Mobilians et Smart Mobility Lab ont publié la 9e édition de leur baromètre consacré au marché français de la micromobilité. L’étude confirme l’entrée du secteur des engins de déplacement personnel motorisés (EDPM) dans une phase de maturité, portée par la stabilité des ventes et une montée en gamme des produits. En 2025, près de 700.000 EDPM ont été vendus en France pour un chiffre d’affaires de 274,8 millions d’euros. La trottinette électrique reste largement dominante avec 609.000 unités écoulées, représentant près de 90 % de la valeur du marché. « Depuis 2019, plus de 5 millions de trottinettes électriques ont été vendues en France, sans aides publiques dédiées », précise un communiqué. Le marché évolue également vers des modèles mieux équipés, avec des prix moyens stabilisés autour de 402 euros. « Clignotants, suspensions, applications connectées ou batteries plus performantes deviennent désormais des standards », souligne l’étude.
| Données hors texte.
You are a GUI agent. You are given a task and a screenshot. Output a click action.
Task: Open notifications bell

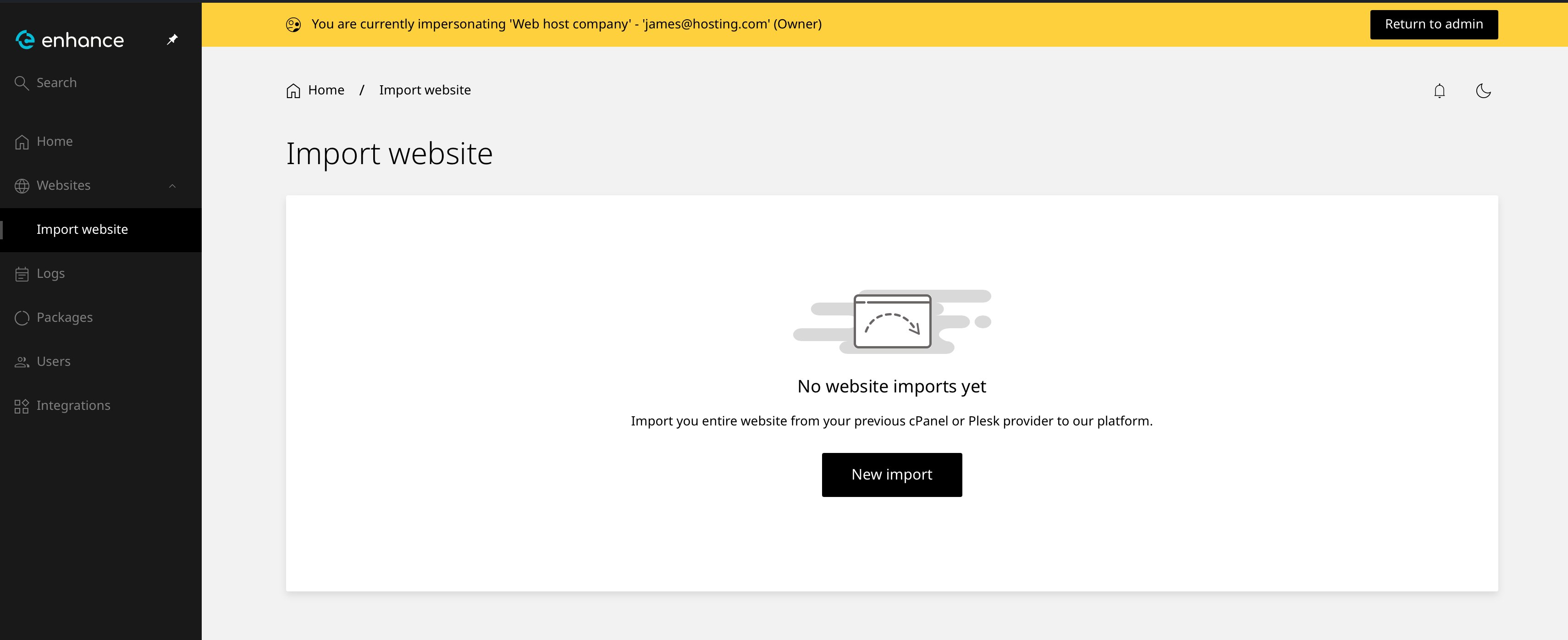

La trottinette électrique s’impose ainsi comme une solution de mobilité accessible pour les trajets du quotidien, notamment chez les jeunes actifs et les publics éloignés des transports collectifs. Autre tendance forte : la progression des cyclomobiles légers, ou draisiennes électriques, dont les ventes ont bondi de 28 % en deux ans pour atteindre 62.000 unités en 2025. La filière alerte toutefois sur la concurrence croissante des marketplaces étrangères, accusées de commercialiser des produits parfois non conformes aux normes françaises. Les acteurs du secteur appellent à renforcer les contrôles, soutenir la réparation et préserver une régulation équilibrée afin de favoriser le développement des mobilités légères du quotidien. « Les achats via marketplaces et Internet poursuivent leur progression : ils représentent 28 % des ventes en 2025, avec une croissance en volume alors même que le marché global se stabilise. Cette progression s’explique en partie par l’essor d’une offre issue d’importations parallèles : des produits souvent non conformes à la législation française, parfois dangereux, mis sur le marché par des réseaux ne s’acquittant pas des taxes et obligations qui leur incombent, vendus à des prix très agressifs et massivement relayés sur les réseaux sociaux. Il en résulte une distorsion de concurrence au détriment des acteurs structurés de la filière française et européenne », indique le communiqué.